Enzio memperhatikan reaksinya dengan senyum tipis. “Kamu menyukainya?”
Tanpa sadar, Anna mengangguk pelan. Cincin itu, begitu indah.
“Harganya pasti sangat mahal, ini tidak pantas untukku.” Tak lama, kesadaran Anna segera kembali. Dia menatap Enzio dengan bingung sambil berusaha melepaskan cincin itu dari jarinya.
Namun, sebelum Anna sempat melakukannya, Enzio dengan cepat meraih tangannya. Lalu mengecup jemari Anna yang tersemat cincin.
Anna membeku. Sentuhan bibirnya begitu hangat. Seolah ada sesuatu di dalam dada Anna yang mencair.
“Ini tidak semahal saat aku mengambil ciuman pertamamu,” bisik Enzio, tatapannya tajam menembus mata Anna.
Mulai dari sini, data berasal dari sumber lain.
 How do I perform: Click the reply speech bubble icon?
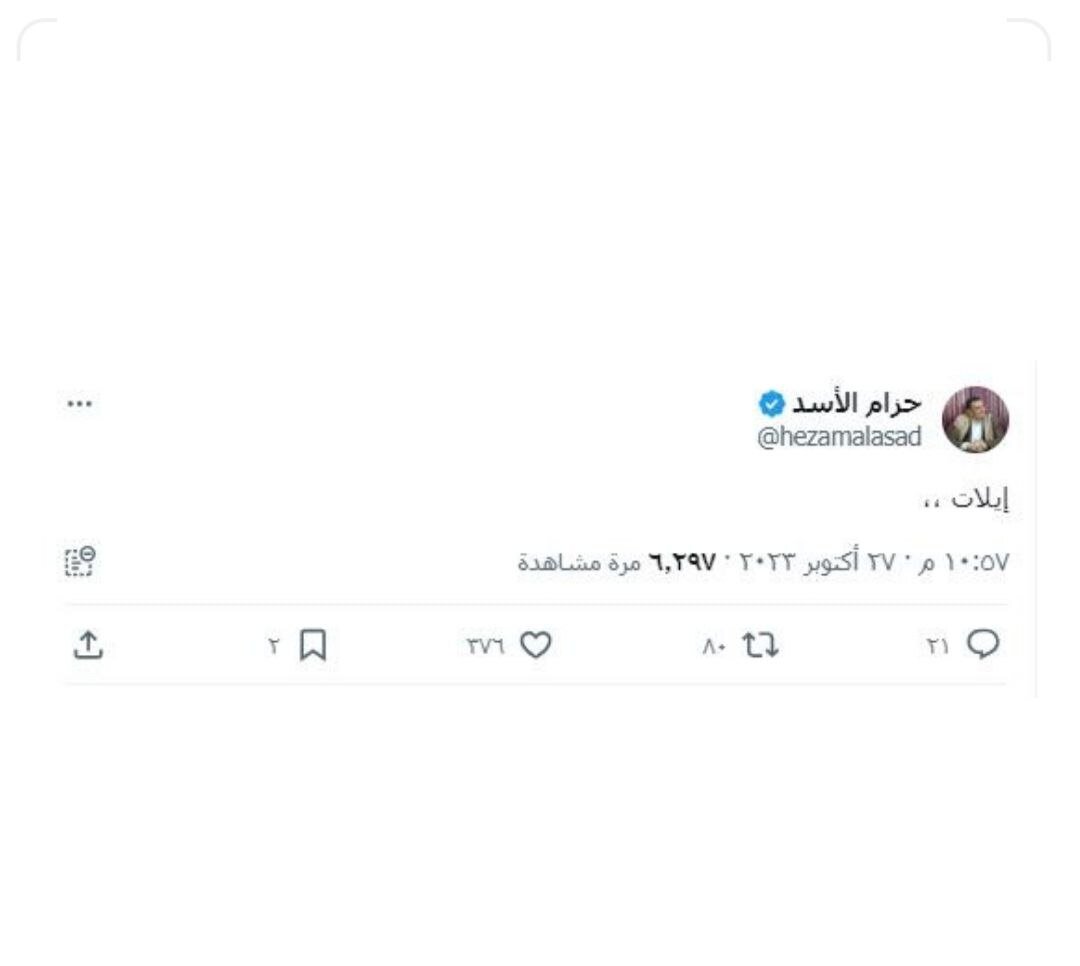983,644
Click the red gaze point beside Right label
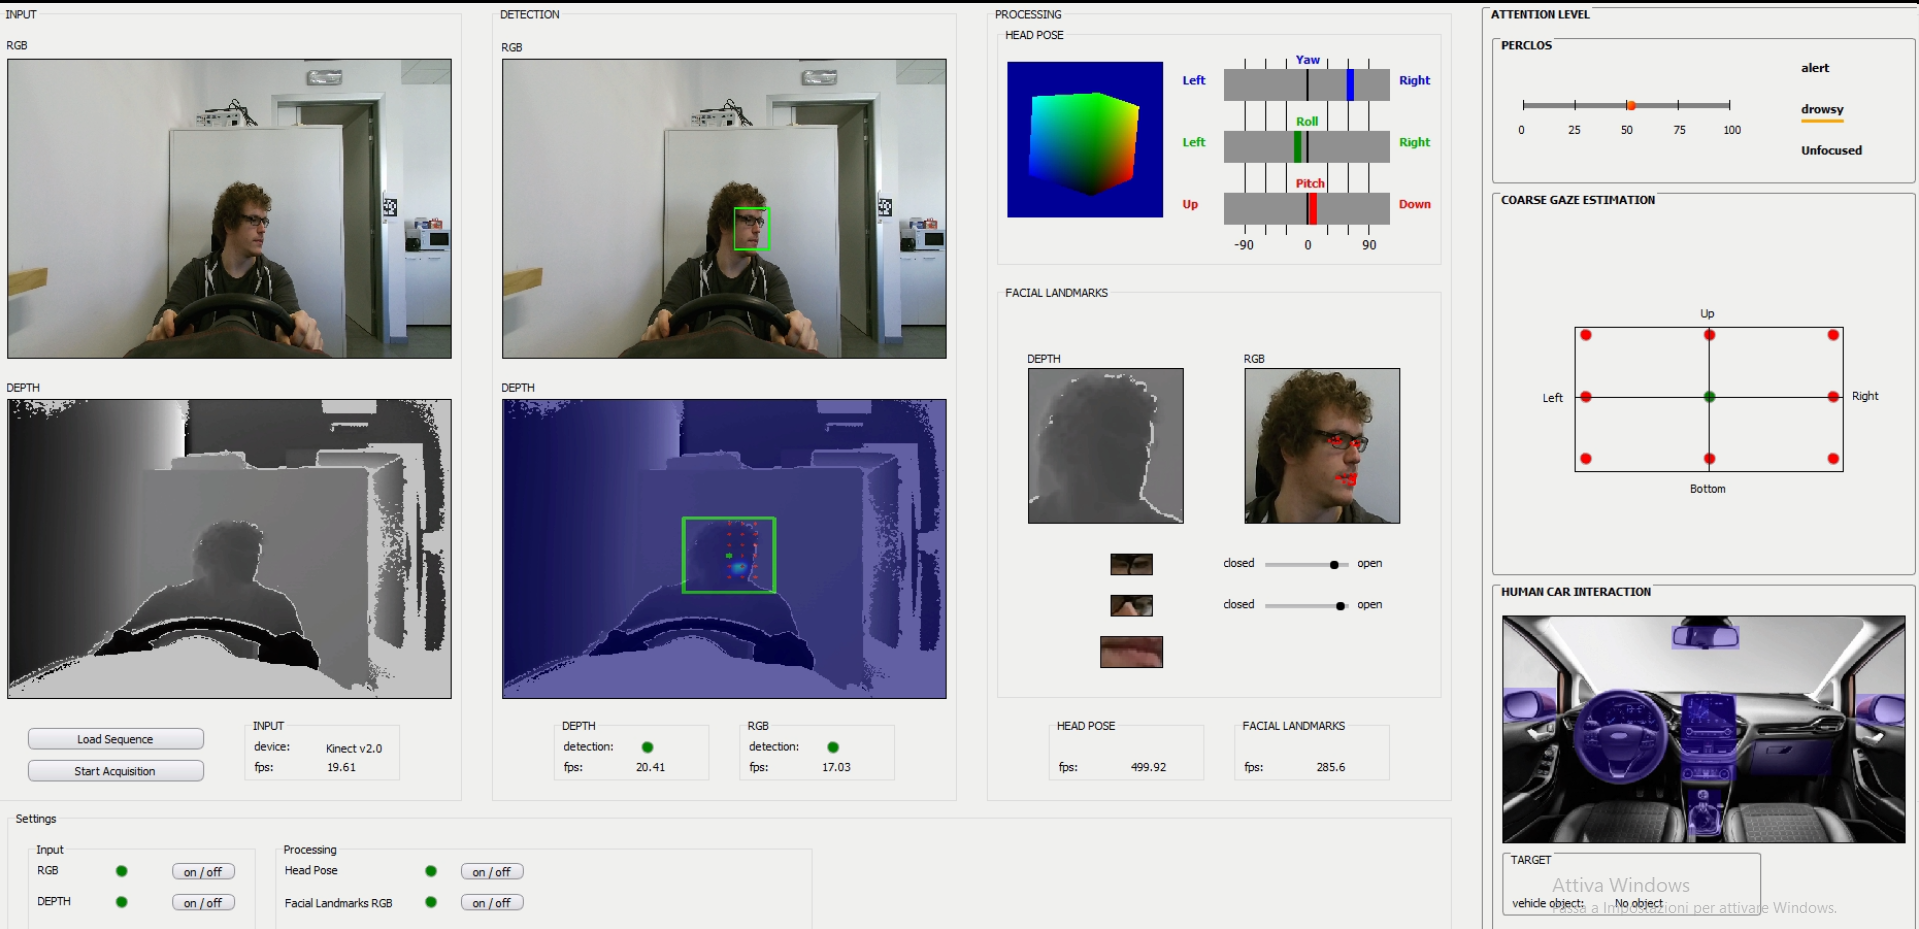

Jantung Anna berdetak lebih cepat. Tubuhnya berkeringat dingin. Kenapa Enzio jadi tukang menggombal seperti Theo, pikirnya.
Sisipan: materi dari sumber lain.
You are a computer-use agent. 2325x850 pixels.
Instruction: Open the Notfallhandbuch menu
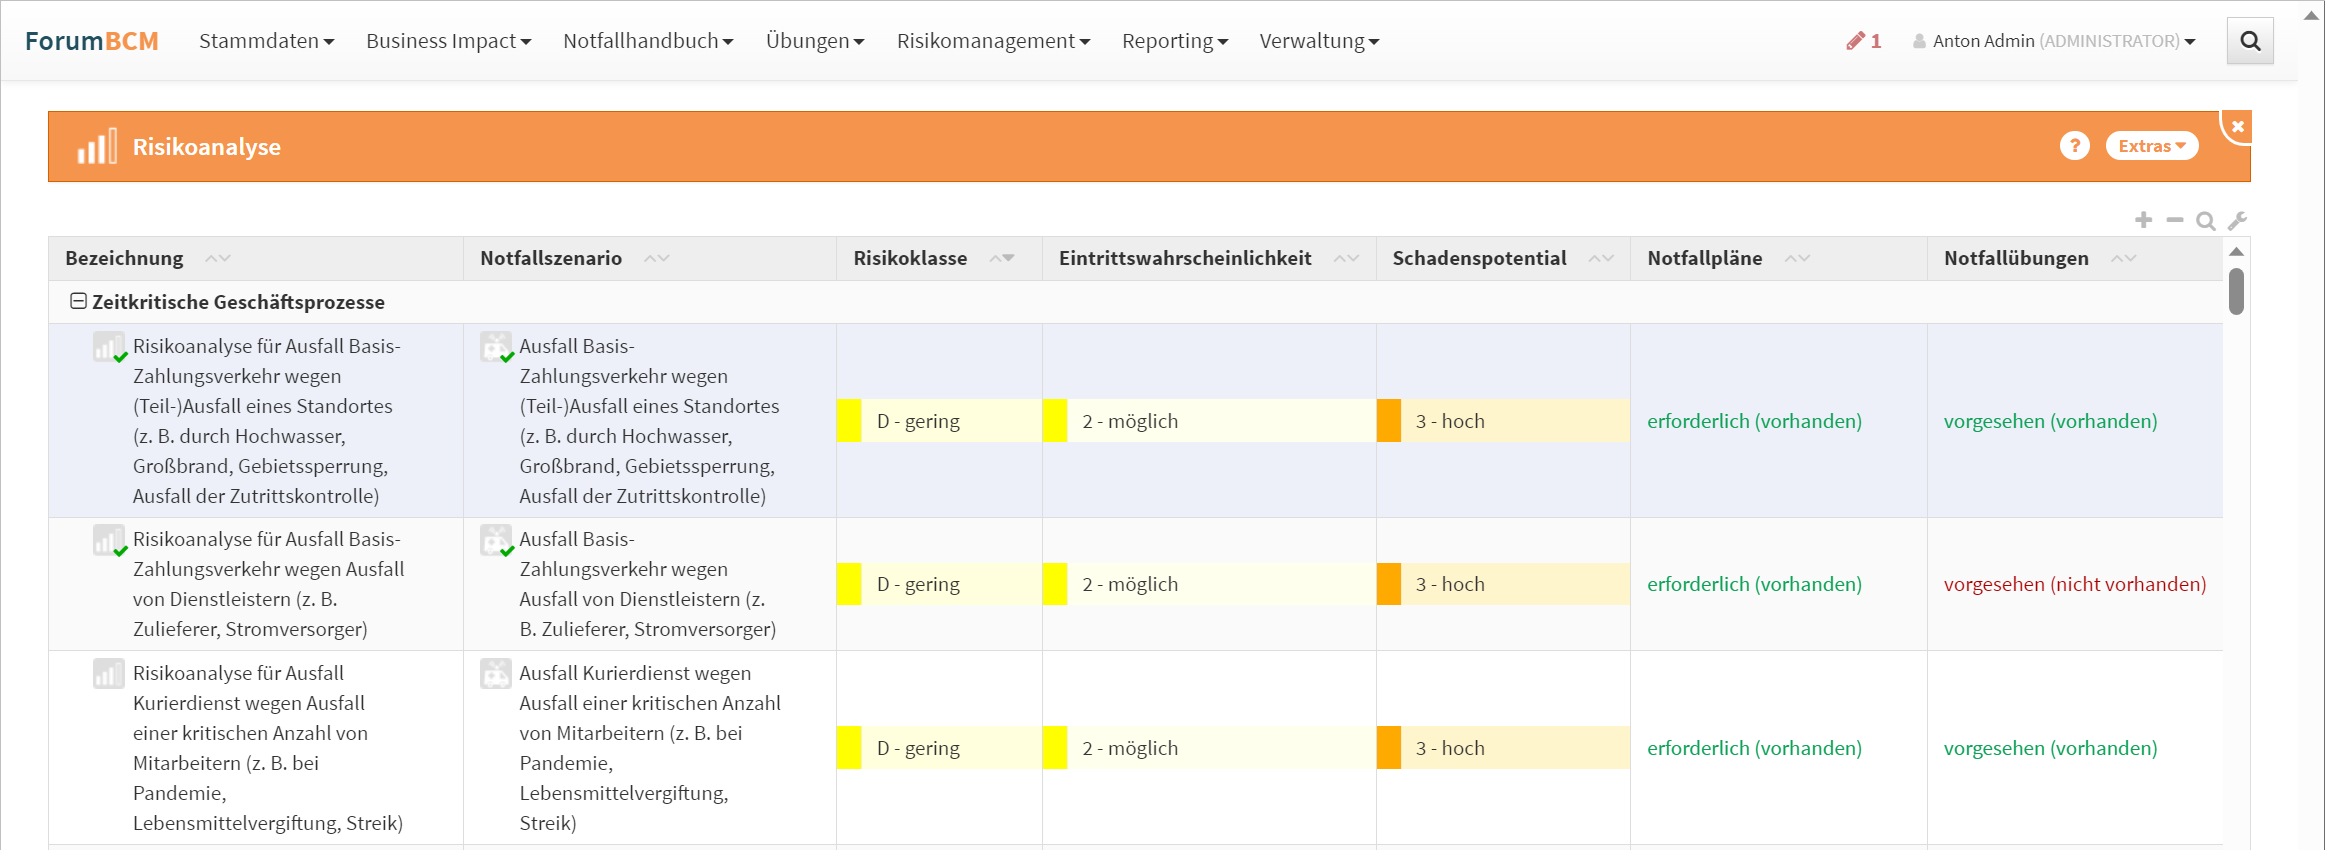tap(648, 41)
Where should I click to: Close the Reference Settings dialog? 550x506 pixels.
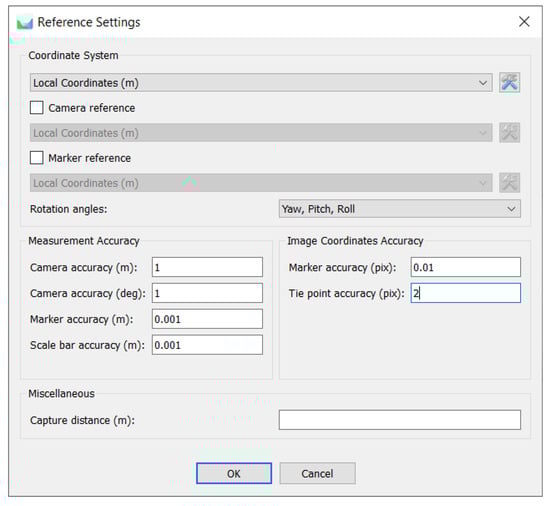coord(524,22)
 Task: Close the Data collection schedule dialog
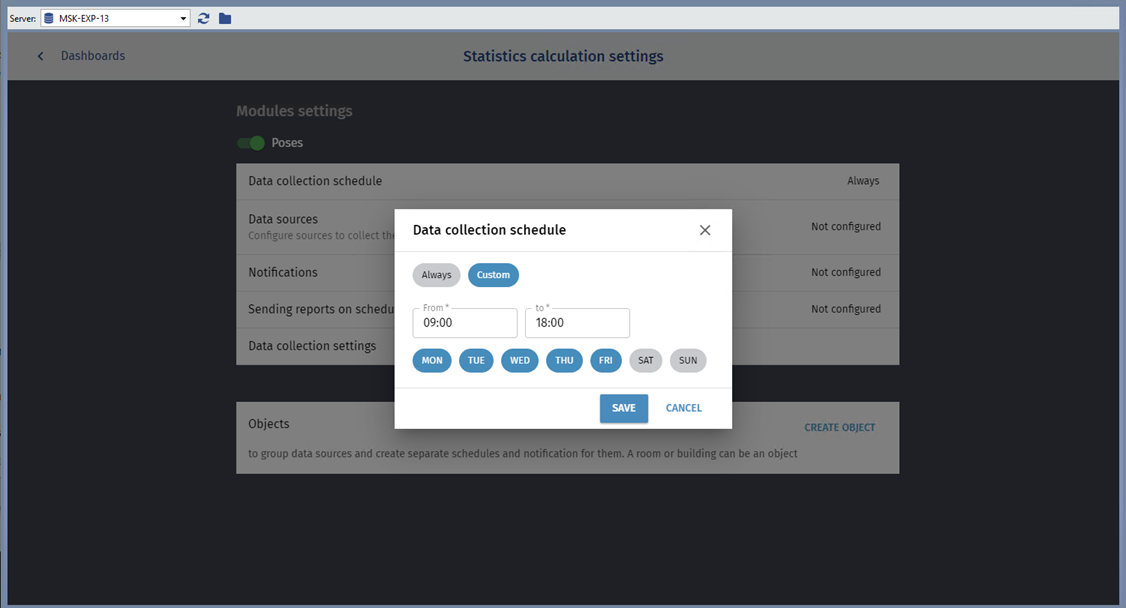[x=705, y=230]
“Menikahlah denganku dan jadilah wanitaku, Anna.”
Anna tertegun sejenak. “Zio, berhentilah bermain-main,” katanya pelan. “Kamu akan bertunangan, dan kita–”
Belum sempat Anna menyelesaikan kalimatnya, Enzio menarik pinggangnya hingga bibir mereka bersentuhan.
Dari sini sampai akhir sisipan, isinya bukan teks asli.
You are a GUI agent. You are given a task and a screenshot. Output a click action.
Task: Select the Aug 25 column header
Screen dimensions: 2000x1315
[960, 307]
Ciuman pun tak bisa dihindari. Anna yang awalnya menolak, akhirnya terbuai. Gerakan Enzio begitu mendominasi membuatnya perlahan-lahan kehilangan kendali.
Cukup lama mereka saling membalas satu sama lain, seolah dunia di sekitar mereka menghilang. Hingga tanpa sadar, tangan Anna bergerak sendiri, melingkar di pundak Enzio, mempererat ciuman mereka.
“Ah, Zio…” lenguh Anna tanpa sadar saat Enzio menyentuh dadanya.
Enzio tersenyum di antara ciuman mereka, lalu menempelkan dahinya ke dahi Anna.
“Aku tidak bisa menahannya lagi. Aku menginginkanmu, Anna” ucapnya dengan suara serak. “Bolehkah?”
“Maksud mu menginginkan apa?” tanya Anna. Saat Enzio akan membuka mulut, suara teriakan mengejutkan mereka berdua.
“Astaga, Enzio! Anna!”
Keduanya menoleh bersamaan, melihat sosok Kania berdiri di ambang pintu dengan wajah terkejut. Wanita itu buru-buru menutup mulutnya dengan tangan, matanya membesar saat melihat posisi mereka yang begitu intim.
“Apa yang kalian lakukan!” pekiknya dengan nada tertahan.
Anna langsung tersadar dan mendorong Enzio menjauh, wajahnya memerah seperti tomat. Sementara Enzio hanya tersenyum tipis, sama sekali tidak terlihat bersalah.